Following multivariable regression analysis, there was an independent association between higher postoperative VEGF concentrations and lower odds for adverse outcomes (adjusted odds ratio [aOR], 0.89; 95% confidence interval [CI], 0.82-0.98 for AKI; aOR, 0.65; 95% CI, 0.49-0.87 for long AKI duration; and aOR, 0.74; 95% CI, 0.62-0.89, for mortality). There was also an independent association between postoperative concentrations of PGF and lower risk for adverse outcomes with 31% lower odds of AKI, 52% lower odds of long duration of AKI, and 54% lower odds of mortality. There was an independent association between higher postoperative concentrations of VEGFR1 and higher odds for each outcome (aOR, 1.56; 95% CI, 1.31-1.87 for AKI; aOR, 1.75; 95% CI, 1.09-2.82 for long AKI duration; and aOR, 2.28; 95% CI, 1.61-3.22 for mortality).
There were no associations between VEGFR1 and PGF and any of the outcomes preoperatively. There was a weak association between preoperative VEGF concentrations and the development of postoperative AKI. When marker levels were examined in tertiles for all outcomes, results were similar.
The areas under the curve (AUCs) of the combination of the three postoperative angiogenic markers outperformed those of the individual postoperative markers for the outcomes of AKI, long duration of AKI, and mortality. When added to the clinical model, the combined postoperative angiogenesis marker panel significantly improved the AUCs for AKI to 0.72 (95% CI, 0.69-0.75), for long duration of AKI to 0.88 (95% CI, 0.84-0.92), and for all-cause 1-year mortality to 0.74 (95% CI, 0.69-0.80). The changes in AUCs between the clinical model and the clinical plus combined angiogenesis panel were statistically significant for all outcomes.
Limitations to the findings cited by the authors included not measuring angiogenesis markers following hospital discharge, including only cardiac surgery patients in the cohort that may have limited the generalizability of the findings, and the possibility of unmeasured confounding related to inflammatory and postsurgical responses.

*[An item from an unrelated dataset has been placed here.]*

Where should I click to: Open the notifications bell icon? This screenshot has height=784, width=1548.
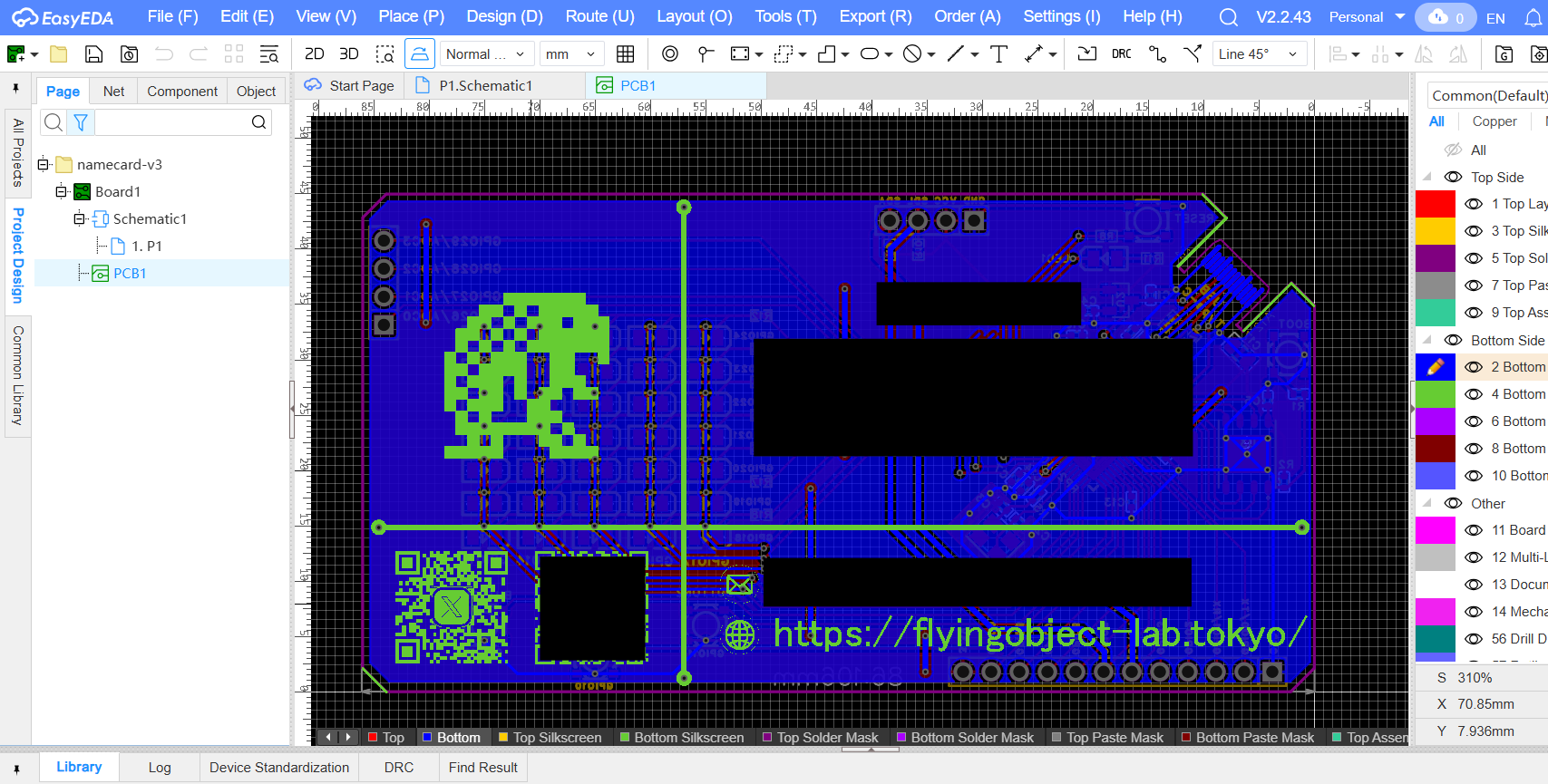(1533, 17)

The researchers said, “In conclusion, we have demonstrated that growth factors involved in angiogenesis are associated with AKI, long AKI duration, and mortality after cardiac surgery. We found that higher postoperative levels of the proangiogenic growth factors VEGF and PGF are independently associated with shorter duration of kidney injury and decreased mortality, whereas higher postoperative levels of the antiangiogenic mediator VEGFR1 are independently associated with longer kidney injury and increased mortality. Further studies are needed to both validate our findings and assess generalizability in noncardiac surgery settings.”
- Researchers conducted a prospective cohort analysis to examine the association of three angiogenesis markers (vascular endothelial growth factor A [VEGF)] placental growth factor [PGF], and soluble VEGF receptor 1 [VEGFR1]) with acute kidney injury (AKI) after cardiac surgery.
- There was an independent association between higher postoperative levels of VEGF and PGF concentration and lower odds of AKI, long duration of AKI, and mortality.
- There was also an independent association between higher levels of VEGFR1 postoperative concentrations and higher odds of AKI, long duration of AKI, and mortality.